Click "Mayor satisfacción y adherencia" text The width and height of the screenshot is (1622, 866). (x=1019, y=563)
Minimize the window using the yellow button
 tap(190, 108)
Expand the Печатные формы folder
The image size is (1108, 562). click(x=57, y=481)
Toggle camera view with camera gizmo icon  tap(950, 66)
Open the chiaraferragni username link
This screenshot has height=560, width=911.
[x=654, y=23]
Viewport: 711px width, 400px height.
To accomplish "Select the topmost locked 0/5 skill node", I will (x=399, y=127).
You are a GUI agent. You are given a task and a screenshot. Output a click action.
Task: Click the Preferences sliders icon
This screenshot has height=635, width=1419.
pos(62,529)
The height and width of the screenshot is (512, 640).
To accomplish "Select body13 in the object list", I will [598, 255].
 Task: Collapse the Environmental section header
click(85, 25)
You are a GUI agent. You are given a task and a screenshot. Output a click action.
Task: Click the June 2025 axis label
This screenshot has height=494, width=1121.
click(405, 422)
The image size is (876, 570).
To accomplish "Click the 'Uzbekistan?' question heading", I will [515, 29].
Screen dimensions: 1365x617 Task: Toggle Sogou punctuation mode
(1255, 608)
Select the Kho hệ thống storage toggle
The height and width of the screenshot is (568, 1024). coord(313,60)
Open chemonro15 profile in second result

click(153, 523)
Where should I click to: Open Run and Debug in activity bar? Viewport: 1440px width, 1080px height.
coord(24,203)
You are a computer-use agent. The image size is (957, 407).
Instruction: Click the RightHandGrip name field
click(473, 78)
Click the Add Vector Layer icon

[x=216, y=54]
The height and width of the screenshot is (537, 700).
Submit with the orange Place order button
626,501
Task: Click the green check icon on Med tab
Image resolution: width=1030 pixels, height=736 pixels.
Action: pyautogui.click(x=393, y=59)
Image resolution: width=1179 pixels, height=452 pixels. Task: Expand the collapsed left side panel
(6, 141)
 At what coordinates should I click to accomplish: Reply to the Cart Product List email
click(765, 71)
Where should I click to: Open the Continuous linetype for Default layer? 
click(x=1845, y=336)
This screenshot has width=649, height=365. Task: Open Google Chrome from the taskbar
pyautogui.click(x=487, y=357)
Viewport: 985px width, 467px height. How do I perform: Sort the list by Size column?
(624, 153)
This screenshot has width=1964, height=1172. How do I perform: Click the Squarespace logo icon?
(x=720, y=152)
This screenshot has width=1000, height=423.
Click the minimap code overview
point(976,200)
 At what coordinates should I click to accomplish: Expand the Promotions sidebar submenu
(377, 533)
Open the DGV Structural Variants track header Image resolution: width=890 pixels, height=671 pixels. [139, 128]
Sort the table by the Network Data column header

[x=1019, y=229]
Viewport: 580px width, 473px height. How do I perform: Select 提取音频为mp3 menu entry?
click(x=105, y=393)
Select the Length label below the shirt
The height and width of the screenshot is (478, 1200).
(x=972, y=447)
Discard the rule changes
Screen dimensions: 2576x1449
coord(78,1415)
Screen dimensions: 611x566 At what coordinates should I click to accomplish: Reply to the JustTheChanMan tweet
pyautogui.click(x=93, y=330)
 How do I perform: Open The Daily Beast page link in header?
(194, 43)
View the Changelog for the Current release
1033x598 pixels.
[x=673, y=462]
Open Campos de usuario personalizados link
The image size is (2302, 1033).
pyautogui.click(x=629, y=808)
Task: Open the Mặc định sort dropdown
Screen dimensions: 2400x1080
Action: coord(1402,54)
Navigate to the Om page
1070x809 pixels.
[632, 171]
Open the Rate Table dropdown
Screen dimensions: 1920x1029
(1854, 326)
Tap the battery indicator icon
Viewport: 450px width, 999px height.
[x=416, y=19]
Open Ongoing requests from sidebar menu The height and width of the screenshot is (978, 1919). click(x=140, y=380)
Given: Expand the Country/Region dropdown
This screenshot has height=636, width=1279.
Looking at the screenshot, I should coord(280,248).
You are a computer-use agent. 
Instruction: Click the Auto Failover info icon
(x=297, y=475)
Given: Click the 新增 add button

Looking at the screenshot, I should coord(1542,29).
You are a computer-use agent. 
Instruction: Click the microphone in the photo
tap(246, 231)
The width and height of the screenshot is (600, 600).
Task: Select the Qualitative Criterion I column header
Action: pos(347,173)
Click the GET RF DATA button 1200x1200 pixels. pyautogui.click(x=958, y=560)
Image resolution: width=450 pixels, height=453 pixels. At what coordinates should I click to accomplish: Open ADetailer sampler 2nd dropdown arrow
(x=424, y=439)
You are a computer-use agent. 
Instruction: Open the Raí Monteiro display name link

==================================================

■ Task goal ■
Repeat exactly the lines that run from the opening of the listing through the line holding "Task: Click the June 2025 axis label". Leave out everything else.

■ Answer to the problem ■
Click "Mayor satisfacción y adherencia" text The width and height of the screenshot is (1622, 866). (x=1019, y=563)
Minimize the window using the yellow button
 tap(190, 108)
Expand the Печатные формы folder
The image size is (1108, 562). click(x=57, y=481)
Toggle camera view with camera gizmo icon  tap(950, 66)
Open the chiaraferragni username link
This screenshot has height=560, width=911.
[x=654, y=23]
Viewport: 711px width, 400px height.
To accomplish "Select the topmost locked 0/5 skill node", I will (x=399, y=127).
You are a GUI agent. You are given a task and a screenshot. Output a click action.
Task: Click the Preferences sliders icon
This screenshot has height=635, width=1419.
pos(62,529)
The height and width of the screenshot is (512, 640).
To accomplish "Select body13 in the object list", I will [598, 255].
 Task: Collapse the Environmental section header
click(85, 25)
You are a GUI agent. You are given a task and a screenshot. Output a click action.
Task: Click the June 2025 axis label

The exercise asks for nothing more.